Sylvia Plath Found Poem in The Southern Review

I'm so excited to share that I have a Sylvia Plath found poem in the Spring 2024 issue of The Southern Review! Purchase your copy of the issue today! "The Wind Whipped Tears into My Eyes" was written using a paragraph from The Unabridged Journals of Sylvia Plath. I wrote this poem while I was in Paris in December 2022 for a concert featuring a song adaptation of a different Sylvia Plath found poem, "Psyche." I wrote four Sylvia Plath found poems on that trip and every single one has been accepted for publication by journalsThe Southern Review, Mississippi Review, and The Rumpus. If I need writing inspiration in the future, I think going back to Paris will help.

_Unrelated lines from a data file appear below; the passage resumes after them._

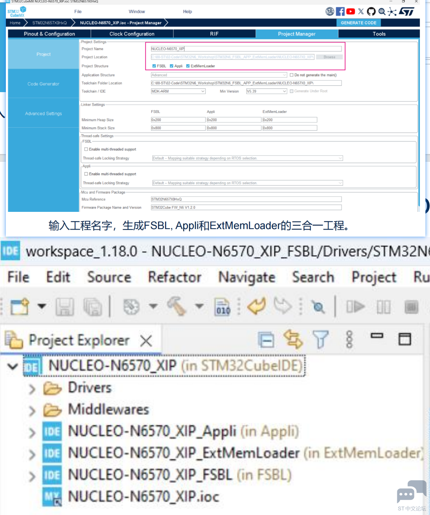Open the Code Generator section

[44, 84]
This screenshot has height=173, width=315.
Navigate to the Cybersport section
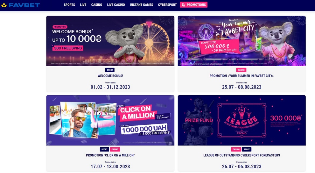[x=167, y=5]
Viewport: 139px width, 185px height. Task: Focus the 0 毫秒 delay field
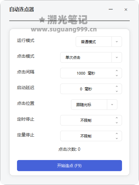pyautogui.click(x=91, y=89)
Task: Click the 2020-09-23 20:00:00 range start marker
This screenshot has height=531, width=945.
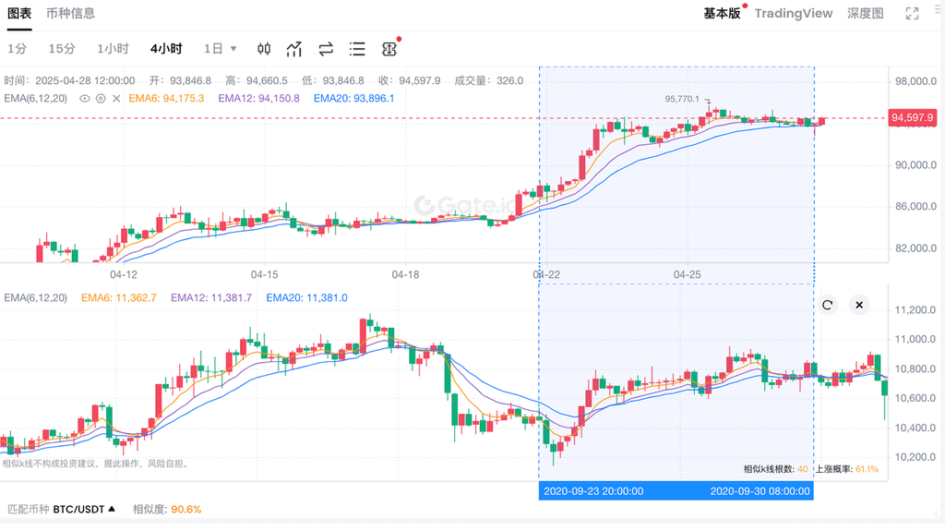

Here is the paragraph I used for the poem with the words I selected in red:

Now I am surely becoming an incurable romantic. But please, hear me out. After the play we walked out, breaking from the crowd that pushed out in knots of people up the aisles, raveling at the exit-signs. Another cold black March night. So I said to myself, unassuming creature that I am, "he-was-being- chivalrous-last-night-because-it-was-traditional-to-kiss-date-after-dance." I steeled myself to a cool goodbye at the head of the stairs. "I have something to show you," he said as we neared the house. He turned our steps across the street to the Chem Lab." There was a road on the hill behind the building, and a fence bordering the road, and a field of grass beyond the fence. I sat on a fence post, looking over the field to the road below and beyond. Lights blinked yellow white, and cars moved and scurried to and fro. I felt what the 19th century romantics must have felt: The extension of the soul into the realm of nature. I felt that my feet were growing into the hill, and that I was a jutting outgrowth of the elements ... a humanized tree stump, or something equally improbable. He stood in back of me, hands on my shoulders, and the wind broke against him as I sat in the shelter of his upright body. Then we walked out to the crest of the field, wading through the grass, arm in arm. "You know," he said, "I was wondering how to be when you came - cool and casual - or friendly ... and you make it so easy." So he put his arms around me and put his cheek against mine, kissing me, then, once. The wind blew my hair back and whipped tears into my eyes as the two of us stood facing each other. Walking back, we talked about ourselves - conversation not to be reproduced - but I remember laughing as he said he had been wary of asking me down and a bit bitter because of my "popularity" When we got to the house I couldn't bear to have him come up stairs and see me in the light - windblown hair and tearful eyes may be delightful on a dark hilltop under the stars - but under a 100° watt Edison bulb in a narrow hallway - God forbid! So we stood outside, and he was softspoken and touched his lips to mine once sweetly as Chuck came out the door. I said good night to the two boys, and went upstairs alone.